Objectif de l'exercice: Dans le texte sur l'accident du TB-20 ci-dessous, transformez en liste le paragraphe qui commence par « Le manuel du TB-20 précise » en gardant ses faits principaux.

Texte à lire:
%%

Quand la piste s’avère limitative au décollage…
Un récent rapport du BEA évoque l’accident d’un Socata TB-20 Trinidad survenu au décollage sur piste limitative. Lors d’un déroutement pour conditions météorologiques, le monomoteur s’est posé sur ce terrain d’où le pilote compte redécoller le lendemain. Lors du décollage, atteignant bientôt l’extrémité de la piste, le pilote effectue la rotation « vers 65 Kt ».
L’avion consent à peine à décoller avant de retoucher le sol. Il est trop tard pour freiner.
La sortie de piste longitudinale entraîne d’importants dommages au monomoteur, l’équipage étant sain-et-sauf.
Le rapport du BEA précise d’autres éléments à prendre en compte. Le pilote a indiqué qu’à
mi-piste, l’anémomètre indiquait 55 Kt et qu’il a jugé que la moitié restant de la piste lui permettrait d’atteindre la vitesse de rotation mais l’état de la piste (boueuse, mouillée) a alors limité l’accélération à 62 Kt. Il précise avoir eu l’intention de décoller avec les volets rentrés,
ce qui est conforme avec la configuration de l’appareil tel que retrouvé après sa sortie de piste.
Le manuel du TB-20 précise qu’aux conditions du jour (masse de l’appareil, conditions météo, etc.), la distance de roulement au décollage est d’environ 450 m sur… piste goudronnée et sèche, avec rotation à 68 Kt. Sur piste en herbe… courte et mouillée, cette distance passe approximativement à 550 m avec les volets en position Décollage. Le manuel précise que la configuration au décollage est d’afficher les volets à la position Décollage, aucune distance n’étant donnée pour la configuration en lisse.
L’événement est survenu en mai 2023. L’aérodrome de Langogne-Lespéron se trouve à 3.339 ft d’altitude avec la piste 22, en herbe, à utiliser au décollage car présentant une pente moyenne descendante de 1,1% (principalement dans le dernier tiers) pour une longueur de piste disponible de 883 m. Le président du club local a indiqué qu’elle était « recouverte d’une herbe éparse, plus présente et épaisse sur la deuxième moitié de piste ». La fiche VAC précise que « l’utilisation de l’aérodrome est restreinte aux avions basés, aux pilotes titulaires d’une qualification de vol en montagne, ou ayant préalablement utilisé l’aérodrome en tant que commandant de bord dans les 12 derniers mois ».

%%

Données:
%%

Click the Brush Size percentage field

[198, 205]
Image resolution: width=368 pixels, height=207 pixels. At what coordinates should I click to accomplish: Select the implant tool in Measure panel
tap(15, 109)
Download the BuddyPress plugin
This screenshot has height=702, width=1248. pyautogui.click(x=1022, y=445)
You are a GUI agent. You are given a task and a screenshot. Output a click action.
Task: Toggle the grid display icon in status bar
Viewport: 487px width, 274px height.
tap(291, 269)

%%
%%

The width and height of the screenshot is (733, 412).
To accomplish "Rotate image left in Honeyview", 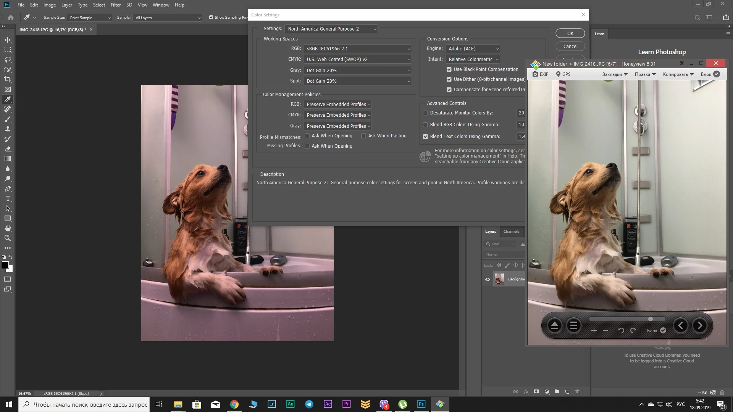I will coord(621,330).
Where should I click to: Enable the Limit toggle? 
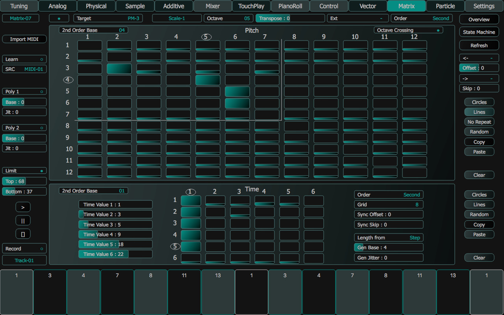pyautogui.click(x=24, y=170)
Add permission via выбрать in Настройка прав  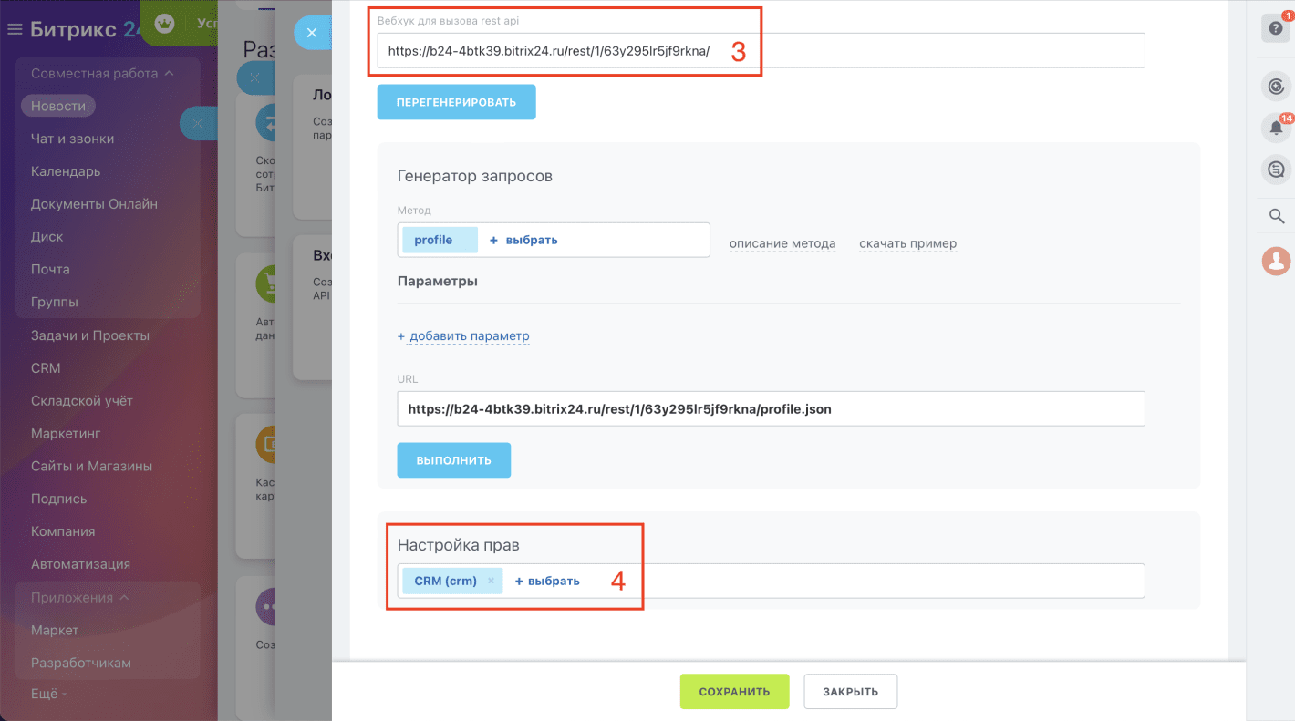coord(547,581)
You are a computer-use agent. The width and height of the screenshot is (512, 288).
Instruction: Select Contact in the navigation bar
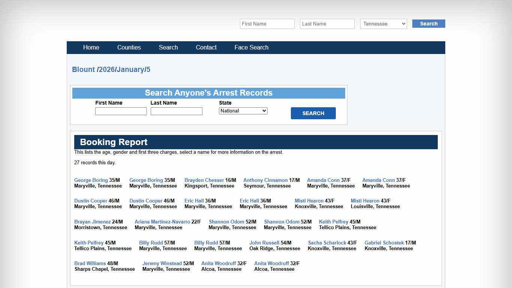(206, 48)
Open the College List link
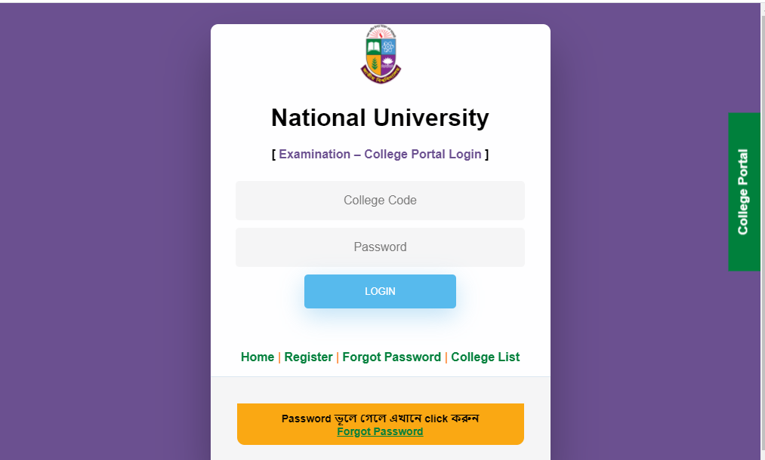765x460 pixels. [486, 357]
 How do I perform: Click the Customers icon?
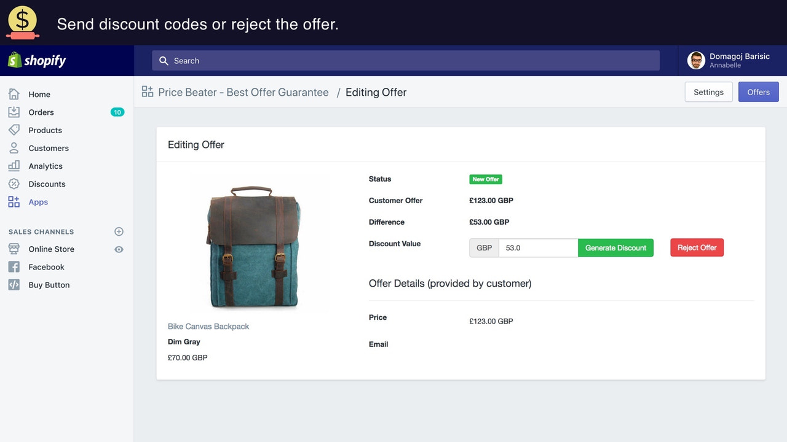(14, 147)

%%

Résultat:
- Aux conditions du jour (masse de l'appareil, météo, etc.), le TB-20 a besoin d'environ 450 m de roulement au décollage sur piste goudronnée et sèche, avec rotation à 68 Kt.
- Sur piste en herbe, courte et mouillée, cette distance passe à environ 550 m avec les volets en position Décollage.
- Le manuel prescrit de décoller volets en position Décollage.
- Il ne donne aucune distance pour la configuration en lisse.